# EXERCISE OBJECTIVE
Reproduce, with no changes, the line that contains "Privacy Policy at Drake Casino (257, 1998)" and all the lines that come after it in the records.

Stored dataset items:
↓↓↓

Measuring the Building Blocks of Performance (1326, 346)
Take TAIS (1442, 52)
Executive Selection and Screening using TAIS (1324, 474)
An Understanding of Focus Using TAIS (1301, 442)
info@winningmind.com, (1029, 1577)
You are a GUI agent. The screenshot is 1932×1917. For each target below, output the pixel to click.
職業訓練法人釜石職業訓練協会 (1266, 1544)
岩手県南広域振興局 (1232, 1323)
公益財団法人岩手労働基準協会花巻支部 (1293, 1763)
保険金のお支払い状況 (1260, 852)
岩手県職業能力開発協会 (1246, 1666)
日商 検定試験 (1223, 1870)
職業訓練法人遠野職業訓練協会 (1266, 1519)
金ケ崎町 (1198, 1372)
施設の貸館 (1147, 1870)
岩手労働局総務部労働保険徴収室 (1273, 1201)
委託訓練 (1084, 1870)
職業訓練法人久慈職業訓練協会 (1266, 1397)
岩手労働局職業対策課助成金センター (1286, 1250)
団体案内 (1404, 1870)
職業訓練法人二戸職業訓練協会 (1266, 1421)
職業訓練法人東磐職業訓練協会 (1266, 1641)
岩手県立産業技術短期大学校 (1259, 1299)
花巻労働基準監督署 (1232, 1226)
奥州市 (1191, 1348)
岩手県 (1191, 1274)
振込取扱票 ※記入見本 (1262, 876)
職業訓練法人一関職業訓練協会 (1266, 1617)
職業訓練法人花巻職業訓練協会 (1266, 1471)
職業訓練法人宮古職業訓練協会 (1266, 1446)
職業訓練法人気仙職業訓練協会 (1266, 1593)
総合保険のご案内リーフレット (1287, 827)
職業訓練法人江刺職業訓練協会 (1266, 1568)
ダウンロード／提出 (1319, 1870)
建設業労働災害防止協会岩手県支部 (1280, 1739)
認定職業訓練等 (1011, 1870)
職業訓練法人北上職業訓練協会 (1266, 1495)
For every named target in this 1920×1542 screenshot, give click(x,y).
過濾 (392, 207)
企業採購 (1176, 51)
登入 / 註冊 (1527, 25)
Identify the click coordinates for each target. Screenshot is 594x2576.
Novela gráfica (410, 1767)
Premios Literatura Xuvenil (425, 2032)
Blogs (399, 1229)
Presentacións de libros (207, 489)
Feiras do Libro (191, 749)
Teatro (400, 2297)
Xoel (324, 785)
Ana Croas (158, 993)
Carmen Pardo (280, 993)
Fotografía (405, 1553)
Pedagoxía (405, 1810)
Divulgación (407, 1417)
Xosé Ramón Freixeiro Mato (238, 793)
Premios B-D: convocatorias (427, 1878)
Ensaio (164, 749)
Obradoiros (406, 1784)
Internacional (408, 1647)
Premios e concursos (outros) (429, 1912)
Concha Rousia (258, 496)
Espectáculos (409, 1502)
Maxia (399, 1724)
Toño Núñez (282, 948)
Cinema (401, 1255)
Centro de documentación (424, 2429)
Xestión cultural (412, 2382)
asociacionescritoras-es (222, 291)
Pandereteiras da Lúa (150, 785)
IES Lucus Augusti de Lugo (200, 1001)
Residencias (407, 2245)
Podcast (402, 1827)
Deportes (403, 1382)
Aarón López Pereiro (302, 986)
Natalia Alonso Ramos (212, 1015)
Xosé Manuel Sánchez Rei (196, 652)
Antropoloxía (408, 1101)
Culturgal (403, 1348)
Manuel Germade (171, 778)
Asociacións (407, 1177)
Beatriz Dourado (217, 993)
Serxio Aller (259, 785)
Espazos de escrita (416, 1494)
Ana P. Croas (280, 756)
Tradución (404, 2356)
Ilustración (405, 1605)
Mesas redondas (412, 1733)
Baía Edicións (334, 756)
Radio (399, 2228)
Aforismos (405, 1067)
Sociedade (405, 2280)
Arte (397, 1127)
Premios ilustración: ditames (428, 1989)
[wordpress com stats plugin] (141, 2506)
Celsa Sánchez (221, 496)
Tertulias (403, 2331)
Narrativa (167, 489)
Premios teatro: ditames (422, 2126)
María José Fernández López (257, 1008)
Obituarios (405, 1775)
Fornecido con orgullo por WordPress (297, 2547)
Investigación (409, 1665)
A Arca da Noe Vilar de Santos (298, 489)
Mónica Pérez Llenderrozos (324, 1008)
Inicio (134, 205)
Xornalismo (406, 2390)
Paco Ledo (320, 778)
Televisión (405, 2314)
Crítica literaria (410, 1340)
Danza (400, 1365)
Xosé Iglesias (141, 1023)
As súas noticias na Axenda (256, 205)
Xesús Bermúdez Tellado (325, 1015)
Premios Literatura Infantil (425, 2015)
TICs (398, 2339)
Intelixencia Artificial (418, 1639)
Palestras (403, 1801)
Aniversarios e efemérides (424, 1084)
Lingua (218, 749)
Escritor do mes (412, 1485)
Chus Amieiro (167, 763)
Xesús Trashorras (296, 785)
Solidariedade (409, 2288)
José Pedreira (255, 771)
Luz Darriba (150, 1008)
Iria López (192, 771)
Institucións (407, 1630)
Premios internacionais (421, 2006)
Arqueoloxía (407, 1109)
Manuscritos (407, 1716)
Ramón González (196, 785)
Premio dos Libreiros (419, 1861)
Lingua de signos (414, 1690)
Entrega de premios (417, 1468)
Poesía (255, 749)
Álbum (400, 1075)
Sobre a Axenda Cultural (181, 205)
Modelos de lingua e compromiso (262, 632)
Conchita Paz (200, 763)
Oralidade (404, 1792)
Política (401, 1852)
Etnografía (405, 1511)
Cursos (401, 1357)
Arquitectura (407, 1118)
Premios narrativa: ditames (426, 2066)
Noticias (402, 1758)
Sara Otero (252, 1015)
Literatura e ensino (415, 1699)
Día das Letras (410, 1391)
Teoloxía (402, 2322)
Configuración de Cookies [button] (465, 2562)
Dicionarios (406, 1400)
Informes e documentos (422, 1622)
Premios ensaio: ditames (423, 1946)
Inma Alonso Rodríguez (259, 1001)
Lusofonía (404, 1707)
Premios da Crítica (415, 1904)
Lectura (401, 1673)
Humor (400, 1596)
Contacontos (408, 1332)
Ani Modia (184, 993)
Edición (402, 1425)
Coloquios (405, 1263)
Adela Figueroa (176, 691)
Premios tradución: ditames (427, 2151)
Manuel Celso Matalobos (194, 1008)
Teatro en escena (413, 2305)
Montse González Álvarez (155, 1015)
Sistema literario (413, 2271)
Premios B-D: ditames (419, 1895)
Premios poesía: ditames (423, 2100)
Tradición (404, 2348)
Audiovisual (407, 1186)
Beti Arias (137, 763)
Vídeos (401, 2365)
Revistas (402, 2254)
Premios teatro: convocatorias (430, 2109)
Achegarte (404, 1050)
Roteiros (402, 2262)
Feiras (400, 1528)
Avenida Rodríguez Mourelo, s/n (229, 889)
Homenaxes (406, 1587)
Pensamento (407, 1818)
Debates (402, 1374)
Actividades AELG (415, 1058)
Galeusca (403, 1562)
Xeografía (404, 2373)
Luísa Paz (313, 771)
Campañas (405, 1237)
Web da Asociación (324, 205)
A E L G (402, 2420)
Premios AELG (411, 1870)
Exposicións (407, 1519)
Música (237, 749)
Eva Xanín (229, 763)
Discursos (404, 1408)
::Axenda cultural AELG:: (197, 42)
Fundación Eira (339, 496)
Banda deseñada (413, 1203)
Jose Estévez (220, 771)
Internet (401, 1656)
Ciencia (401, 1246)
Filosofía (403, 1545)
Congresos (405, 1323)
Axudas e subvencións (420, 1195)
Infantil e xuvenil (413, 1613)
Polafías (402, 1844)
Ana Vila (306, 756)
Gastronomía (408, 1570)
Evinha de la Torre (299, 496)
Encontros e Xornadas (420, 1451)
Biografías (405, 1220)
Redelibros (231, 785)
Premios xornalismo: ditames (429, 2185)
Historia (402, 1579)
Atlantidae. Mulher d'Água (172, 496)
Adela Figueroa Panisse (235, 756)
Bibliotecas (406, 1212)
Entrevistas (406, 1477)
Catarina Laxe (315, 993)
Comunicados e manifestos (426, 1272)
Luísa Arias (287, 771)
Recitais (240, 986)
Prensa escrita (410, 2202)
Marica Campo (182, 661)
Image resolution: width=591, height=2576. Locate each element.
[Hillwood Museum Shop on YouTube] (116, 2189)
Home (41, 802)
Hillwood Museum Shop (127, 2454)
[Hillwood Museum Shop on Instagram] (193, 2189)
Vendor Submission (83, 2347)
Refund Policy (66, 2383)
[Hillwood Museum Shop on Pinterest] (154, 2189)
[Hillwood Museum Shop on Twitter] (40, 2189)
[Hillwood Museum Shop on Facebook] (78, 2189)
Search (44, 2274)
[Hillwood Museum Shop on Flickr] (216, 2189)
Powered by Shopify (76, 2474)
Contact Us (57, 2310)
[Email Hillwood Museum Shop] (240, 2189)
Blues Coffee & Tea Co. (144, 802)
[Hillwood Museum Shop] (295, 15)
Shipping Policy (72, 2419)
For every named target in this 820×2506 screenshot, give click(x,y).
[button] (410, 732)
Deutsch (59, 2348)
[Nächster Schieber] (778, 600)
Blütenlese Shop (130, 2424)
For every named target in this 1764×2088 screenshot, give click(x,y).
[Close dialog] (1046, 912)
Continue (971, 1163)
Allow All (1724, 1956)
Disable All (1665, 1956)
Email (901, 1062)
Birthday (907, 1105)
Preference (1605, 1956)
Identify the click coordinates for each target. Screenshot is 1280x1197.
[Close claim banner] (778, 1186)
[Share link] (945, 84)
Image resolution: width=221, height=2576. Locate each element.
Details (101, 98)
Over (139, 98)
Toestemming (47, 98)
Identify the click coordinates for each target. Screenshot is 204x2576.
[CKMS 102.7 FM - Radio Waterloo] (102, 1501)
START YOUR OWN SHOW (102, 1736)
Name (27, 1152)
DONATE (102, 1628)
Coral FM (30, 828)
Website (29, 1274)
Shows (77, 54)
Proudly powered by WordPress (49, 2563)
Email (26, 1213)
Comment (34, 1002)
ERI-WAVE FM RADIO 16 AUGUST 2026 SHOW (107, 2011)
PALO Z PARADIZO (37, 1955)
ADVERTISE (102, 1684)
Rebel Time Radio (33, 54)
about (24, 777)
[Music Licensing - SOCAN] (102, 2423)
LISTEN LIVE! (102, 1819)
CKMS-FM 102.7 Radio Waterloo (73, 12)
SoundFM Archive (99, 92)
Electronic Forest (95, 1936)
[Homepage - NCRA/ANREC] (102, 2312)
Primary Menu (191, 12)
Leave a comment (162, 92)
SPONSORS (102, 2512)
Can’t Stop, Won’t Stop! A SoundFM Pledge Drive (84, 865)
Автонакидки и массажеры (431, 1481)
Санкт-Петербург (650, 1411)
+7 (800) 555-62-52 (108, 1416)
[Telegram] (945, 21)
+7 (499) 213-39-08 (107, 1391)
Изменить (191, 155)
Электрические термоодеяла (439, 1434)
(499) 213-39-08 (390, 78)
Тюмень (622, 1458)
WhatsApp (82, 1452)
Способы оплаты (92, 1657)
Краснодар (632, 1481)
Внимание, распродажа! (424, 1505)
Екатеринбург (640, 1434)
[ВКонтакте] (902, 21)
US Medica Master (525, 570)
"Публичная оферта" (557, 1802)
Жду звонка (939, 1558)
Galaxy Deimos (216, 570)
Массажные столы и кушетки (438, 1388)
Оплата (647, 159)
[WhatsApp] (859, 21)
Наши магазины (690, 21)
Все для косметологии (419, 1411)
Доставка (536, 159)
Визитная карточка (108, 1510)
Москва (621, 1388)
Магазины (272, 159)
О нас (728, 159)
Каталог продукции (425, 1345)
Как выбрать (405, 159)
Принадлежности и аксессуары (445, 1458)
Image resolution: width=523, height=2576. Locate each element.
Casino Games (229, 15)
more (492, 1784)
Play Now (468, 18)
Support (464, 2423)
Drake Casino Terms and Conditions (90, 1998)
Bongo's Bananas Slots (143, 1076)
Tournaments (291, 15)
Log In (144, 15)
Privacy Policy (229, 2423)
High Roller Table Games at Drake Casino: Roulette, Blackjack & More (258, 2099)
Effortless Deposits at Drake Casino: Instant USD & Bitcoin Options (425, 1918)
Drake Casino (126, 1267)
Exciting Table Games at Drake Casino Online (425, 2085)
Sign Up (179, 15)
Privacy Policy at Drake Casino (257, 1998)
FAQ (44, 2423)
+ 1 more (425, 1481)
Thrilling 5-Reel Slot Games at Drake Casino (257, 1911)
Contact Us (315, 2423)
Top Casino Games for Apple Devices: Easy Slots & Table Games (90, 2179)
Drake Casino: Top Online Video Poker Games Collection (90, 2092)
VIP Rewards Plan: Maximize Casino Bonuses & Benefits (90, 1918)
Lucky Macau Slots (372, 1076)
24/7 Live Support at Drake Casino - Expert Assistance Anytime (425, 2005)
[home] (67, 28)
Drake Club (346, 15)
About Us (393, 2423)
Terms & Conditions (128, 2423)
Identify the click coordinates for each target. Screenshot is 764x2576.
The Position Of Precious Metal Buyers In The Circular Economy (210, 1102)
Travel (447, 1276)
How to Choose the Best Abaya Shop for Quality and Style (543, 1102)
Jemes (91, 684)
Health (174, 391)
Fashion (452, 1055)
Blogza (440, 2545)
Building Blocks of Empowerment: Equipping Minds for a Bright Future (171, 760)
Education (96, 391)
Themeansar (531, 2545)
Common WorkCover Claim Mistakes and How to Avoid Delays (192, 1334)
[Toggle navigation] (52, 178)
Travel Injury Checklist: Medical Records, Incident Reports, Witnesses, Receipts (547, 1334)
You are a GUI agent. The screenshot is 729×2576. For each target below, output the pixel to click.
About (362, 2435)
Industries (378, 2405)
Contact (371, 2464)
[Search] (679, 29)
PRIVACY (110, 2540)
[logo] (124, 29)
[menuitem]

↑↑↑

# ANSWER TO THIS PROBLEM
Privacy Policy at Drake Casino (257, 1998)
FAQ (44, 2423)
+ 1 more (425, 1481)
Thrilling 5-Reel Slot Games at Drake Casino (257, 1911)
Contact Us (315, 2423)
Top Casino Games for Apple Devices: Easy Slots & Table Games (90, 2179)
Drake Casino: Top Online Video Poker Games Collection (90, 2092)
VIP Rewards Plan: Maximize Casino Bonuses & Benefits (90, 1918)
Lucky Macau Slots (372, 1076)
24/7 Live Support at Drake Casino - Expert Assistance Anytime (425, 2005)
[home] (67, 28)
Drake Club (346, 15)
About Us (393, 2423)
Terms & Conditions (128, 2423)
Identify the click coordinates for each target. Screenshot is 764x2576.
The Position Of Precious Metal Buyers In The Circular Economy (210, 1102)
Travel (447, 1276)
How to Choose the Best Abaya Shop for Quality and Style (543, 1102)
Jemes (91, 684)
Health (174, 391)
Fashion (452, 1055)
Blogza (440, 2545)
Building Blocks of Empowerment: Equipping Minds for a Bright Future (171, 760)
Education (96, 391)
Themeansar (531, 2545)
Common WorkCover Claim Mistakes and How to Avoid Delays (192, 1334)
[Toggle navigation] (52, 178)
Travel Injury Checklist: Medical Records, Incident Reports, Witnesses, Receipts (547, 1334)
You are a GUI agent. The screenshot is 729×2576. For each target below, output the pixel to click.
About (362, 2435)
Industries (378, 2405)
Contact (371, 2464)
[Search] (679, 29)
PRIVACY (110, 2540)
[logo] (124, 29)
[menuitem]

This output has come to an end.